-- Yapmanız Gerekenler --
1 > Köktürk Kağanlığı'nın kuruluşunu anlatan metinden "Köktürk Kağanlığı’nın ilk" sözleriyle başlayıp "Köktürk tahtına oturdu." sözlerine kadar süren bölümü hiçbir değişiklik yapmadan yazın.
2 > Köktürk Kağanlığı'nın kuruluşunu anlatan metne göre Kara Kağan hastalıktan ölünce Köktürk tahtına kim oturdu?
3 > Köktürk Kağanlığı'nın kuruluşunu anlatan metni, son cümlesinden sonra devam ettirin.

-- Okuma Metni --
========================================================================

Tölis isyanını bastırdıktan sonra, yeteri kadar güçlendiğine inanan Bumın Kağan, Avar hükümdarının kızı ile evlenmek ister. Ancak bu isteği reddedilir. Bunun üzerine Çin’deki Batı Wei hükümdarının kızıyla evlenir ve böylece ittifak Avarlara karşı Batı Wei ile kurulmuş olur. Bumın Kağan, 552 yılında beklenmedik bir şekilde Avarlar üzerine baskın yapar ve onları mağlup eder. Bumın Kağan’ın kazandığı bu zaferden sonra Köktürk Kağanlığı tam olarak bağımsızlığına kavuşmuş olur. Yeni kurulan devletin batı kısımlarının idaresi, Bumın tarafından kardeşi İştemi’ye verilir.
Köktürk Kağanlığı’nın ilk hükümdarı Bumın hakkında Çin kaynakları 552 yılından sonra bilgi vermemektedir. Bundan da konuyla ilgili kaynaklar, devletin kuruluşundan hemen sonra, Bumın’ın öldüğü sonucunu çıkartıyorlar. Bumın’ın ölümünden sonra yerine sadece birkaç ay hükümdarlık yapan oğlu Kara (Guo-lo) Kağan geçti. Kara Kağan’ın hastalıktan ölmesi üzerine vasiyeti gereği kardeşi Muhan Kağan (553-572), Köktürk tahtına oturdu.
Bumın Kağan’ın kardeşi İştemi ise 576 yılına kadar merkeze bağlı olarak yabgu unvanı ile devletin batı kısmını idare etti. İştemi’nin bütün faaliyetleri doğudaki kağanlık adına idi. Bu bize, Türk devletlerinin baştan beri yönetim olarak ikiye bölündüğünü göstermektedir. Merkezleşen doğu kısmının batı kısmına karşı üstünlüğü vardı. Doğuyu Bumın’ın oğlu Muhan, batıyı ise Bumın’ın kardeşi İştemi (552-576) yirmi yıldan fazla süre yönetti.

========================================================================

-- Verilen Bilgiler --
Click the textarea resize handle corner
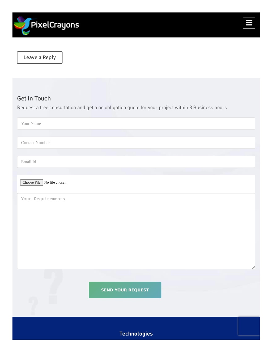 (x=253, y=267)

========================================================================

-- Görevlere Göre Cevaplar --
1 >
Köktürk Kağanlığı’nın ilk hükümdarı Bumın hakkında Çin kaynakları 552 yılından sonra bilgi vermemektedir. Bundan da konuyla ilgili kaynaklar, devletin kuruluşundan hemen sonra, Bumın’ın öldüğü sonucunu çıkartıyorlar. Bumın’ın ölümünden sonra yerine sadece birkaç ay hükümdarlık yapan oğlu Kara (Guo-lo) Kağan geçti. Kara Kağan’ın hastalıktan ölmesi üzerine vasiyeti gereği kardeşi Muhan Kağan (553-572), Köktürk tahtına oturdu.

2 > Kara Kağan'ın kardeşi Muhan Kağan tahta oturdu.

3 >
Yazıtlarda I. Türk Kağanlığı’nın Kurulması
II. Köktürk Kağanlığı döneminde yani Bumın Kağan’ın ilk devleti kurmasından yaklaşık 180 yıl sonra dikilen Költigin Yazıtı (KT D1) ve Bilge Kağan Yazıtında, (BK D2) Köktürk Kağanlığı’nın kurulması, Bilge Kağan’ın ağzından şu şekilde anlatılır:
( Kısaltmalar:
KT D1: Költigin Yazıtı doğu yüzü birinci satır.
KT G1: Költigin Yazıtı güney yüzü birinci satır.
BK D1: Bilge Kağan Yazıtı doğu yüzü birinci satır.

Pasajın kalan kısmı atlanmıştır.